The Indian Reform Association was formed on 29 October 1870 with Keshub Chandra Sen as president. It represented the secular side of the Brahmo Samaj and included many who did not belong to the Brahmo Samaj. The objective was to put into practice some of the ideas Sen was exposed to during his visit to United Kingdom.

David Kopf says that Sen was enthusiastic about the Unitarian social gospel, which he observed first hand during his trip abroad. He seemed convinced that the reform efforts he witnessed in Britain could be duplicated in India. The Indian Reform Association was formed to promote "the social and moral reformation of the natives of India".

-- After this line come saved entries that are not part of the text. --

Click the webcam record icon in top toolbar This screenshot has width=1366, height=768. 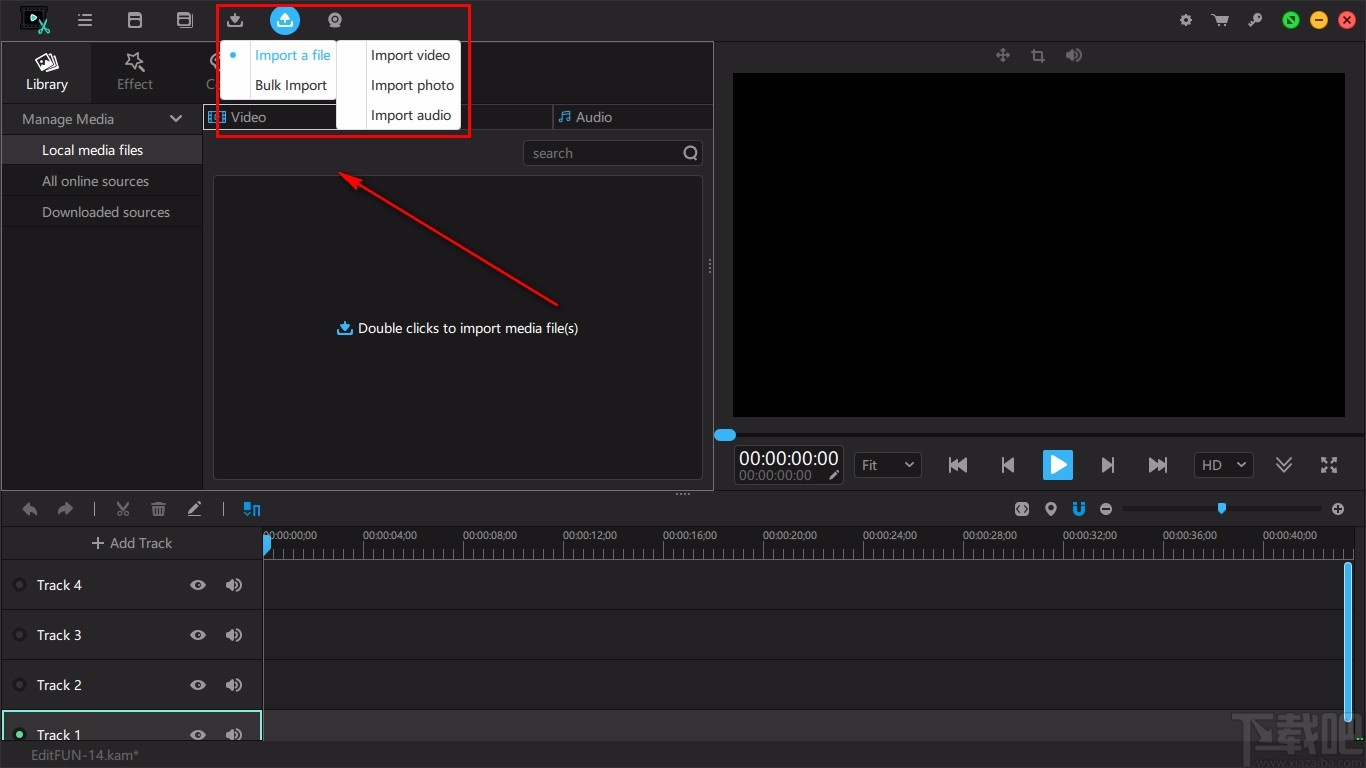(335, 20)
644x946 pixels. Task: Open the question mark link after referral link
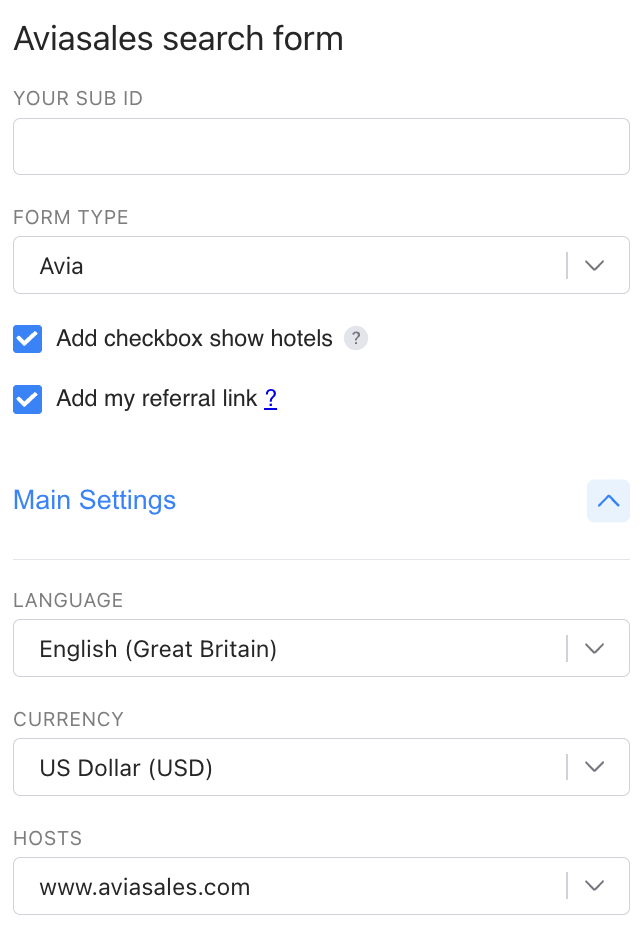click(x=270, y=398)
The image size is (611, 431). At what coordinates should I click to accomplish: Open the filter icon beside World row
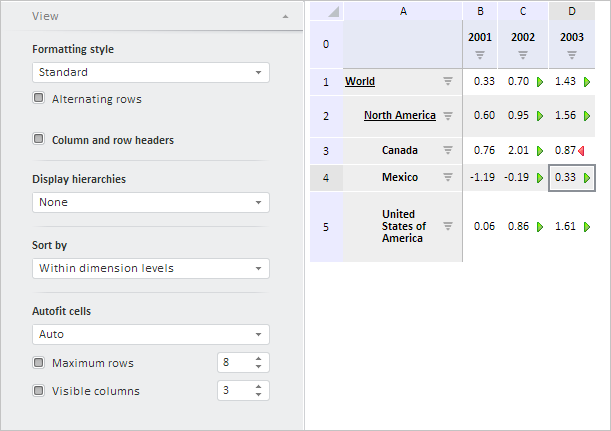click(x=448, y=82)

The comprehensive objective of the Association was to be served through five departments of activity – cheap literature, female improvement, education, temperance, and charity.

==Cheap literature==
The object of cheap literature was to disseminate useful scientific information amongst the masses through cheap journals and the publication of cheap and useful tracts. On 16 November 1870, the Indian Reforms Association started publishing a weekly newspaper, Sulava Samachar in Bengala, priced only one paisa. It was the first of its kind in India in the line of journalistic venture. Until then the humbler classes had never handled a newspaper and they were for the first time brought in contact with events that were taking place around them. Protap Chunder Mozoomdar noted, "The novelty and success of the newspaper stimulated repeated imitation."

==Female improvement==
Female normal school was started in February 1871 under the auspices of the female improvement section for adult ladies who wanted to be taught or to learn how to teach. Subsequently, a girls’ school was attached wherein the adult students of the normal school could learn and practice the art of teaching. A carefully devised syllabus laid stress on womanly virtues and accomplishments.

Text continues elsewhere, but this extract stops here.